Renault “ne se prononcera pas avant la publication des résultats financiers semestriels le 24 juillet”, s’est contentée d’indiquer une porte-parole.

“Carlos Ghosn a toujours dit dans le passé qu’il y aura un plan B si le plan A ne fonctionne pas, faute de croissance. Renault va restructurer le groupe et ajuster les effectifs pour baisser les coûts”, pronostique Gaëtan Toulemonde, analyste chez Deutsche Bank.

Quant au groupe PSA Peugeot Citroën, il “semble encore capable de résister à une année 2008 de plus en plus difficile”, mais “les risques s’accumulent sur le secteur et rendent de plus en plus probable la dégradation de la marge de PSA en 2009”, prévient Igor Pruniaux.

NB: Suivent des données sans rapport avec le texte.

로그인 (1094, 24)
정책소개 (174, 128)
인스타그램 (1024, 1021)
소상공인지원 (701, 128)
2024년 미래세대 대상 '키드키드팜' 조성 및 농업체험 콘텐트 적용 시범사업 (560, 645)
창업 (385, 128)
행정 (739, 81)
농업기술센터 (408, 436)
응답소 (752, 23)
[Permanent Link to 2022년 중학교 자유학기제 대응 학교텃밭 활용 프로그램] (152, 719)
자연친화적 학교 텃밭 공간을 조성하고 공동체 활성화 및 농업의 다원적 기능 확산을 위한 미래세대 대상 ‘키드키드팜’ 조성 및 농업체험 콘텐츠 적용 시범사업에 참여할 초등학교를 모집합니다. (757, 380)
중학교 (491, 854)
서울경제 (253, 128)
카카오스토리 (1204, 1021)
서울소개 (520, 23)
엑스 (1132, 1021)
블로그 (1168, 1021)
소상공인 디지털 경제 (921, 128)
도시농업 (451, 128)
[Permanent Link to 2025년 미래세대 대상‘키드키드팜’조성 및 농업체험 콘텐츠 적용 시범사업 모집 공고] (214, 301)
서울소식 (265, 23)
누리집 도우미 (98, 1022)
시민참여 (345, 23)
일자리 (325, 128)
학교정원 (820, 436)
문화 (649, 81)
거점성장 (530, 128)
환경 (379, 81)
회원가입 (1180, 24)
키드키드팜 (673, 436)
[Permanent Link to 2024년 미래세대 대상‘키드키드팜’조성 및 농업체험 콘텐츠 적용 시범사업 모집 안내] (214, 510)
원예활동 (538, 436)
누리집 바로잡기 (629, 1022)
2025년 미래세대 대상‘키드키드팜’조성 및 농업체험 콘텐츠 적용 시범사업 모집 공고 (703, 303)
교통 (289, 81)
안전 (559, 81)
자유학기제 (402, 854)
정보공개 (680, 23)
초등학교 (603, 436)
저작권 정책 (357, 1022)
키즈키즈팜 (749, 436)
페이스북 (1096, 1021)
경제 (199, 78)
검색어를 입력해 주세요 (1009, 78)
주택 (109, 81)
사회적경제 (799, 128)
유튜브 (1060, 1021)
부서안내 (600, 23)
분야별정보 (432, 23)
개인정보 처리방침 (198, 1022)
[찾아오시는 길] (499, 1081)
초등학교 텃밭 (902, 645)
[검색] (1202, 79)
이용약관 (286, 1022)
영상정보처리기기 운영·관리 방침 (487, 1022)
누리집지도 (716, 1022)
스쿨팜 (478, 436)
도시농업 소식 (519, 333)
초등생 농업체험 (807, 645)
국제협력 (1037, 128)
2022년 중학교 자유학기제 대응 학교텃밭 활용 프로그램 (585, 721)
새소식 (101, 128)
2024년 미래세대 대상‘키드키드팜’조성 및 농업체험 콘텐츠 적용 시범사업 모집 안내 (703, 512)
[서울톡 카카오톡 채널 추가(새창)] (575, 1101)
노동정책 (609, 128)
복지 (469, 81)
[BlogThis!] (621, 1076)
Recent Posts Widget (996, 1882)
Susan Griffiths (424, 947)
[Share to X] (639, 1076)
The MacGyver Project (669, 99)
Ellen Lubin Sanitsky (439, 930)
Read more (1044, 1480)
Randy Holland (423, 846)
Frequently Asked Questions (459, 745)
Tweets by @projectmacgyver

D’où des doutes sur le respect des objectifs du plan Cap 2010, présenté en septembre 2007 par le président de PSA, Christian Streiff: il table sur la vente de 4 millions de véhicules en 2010, contre 3,37 millions en 2006, et vise une marge opérationelle de 5,5 à 6% du chiffre d’affaires.

M. Streiff, qui se remet d’un malaise subi fin mai, présentera les comptes semestriels le 23 juillet et “confirmera ou non les prévisions pour 2008” à cette occasion, a indiqué un porte-parole du groupe. En février, PSA avait tablé sur une hausse de 5% de ses ventes annuelles.

En attendant, PSA présentera mardi ses chiffres semestriels de ventes dans le monde, un exercice auquel Renault se livrera mercredi.

PSA avait réussi à se redresser en 2007, multipliant par cinq son bénéfice net à 885 millions d’euros, grâce à la croissance de ses ventes et à une vigoureuse réduction des coûts, qui a engendré plus de 10.000 suppressions de postes.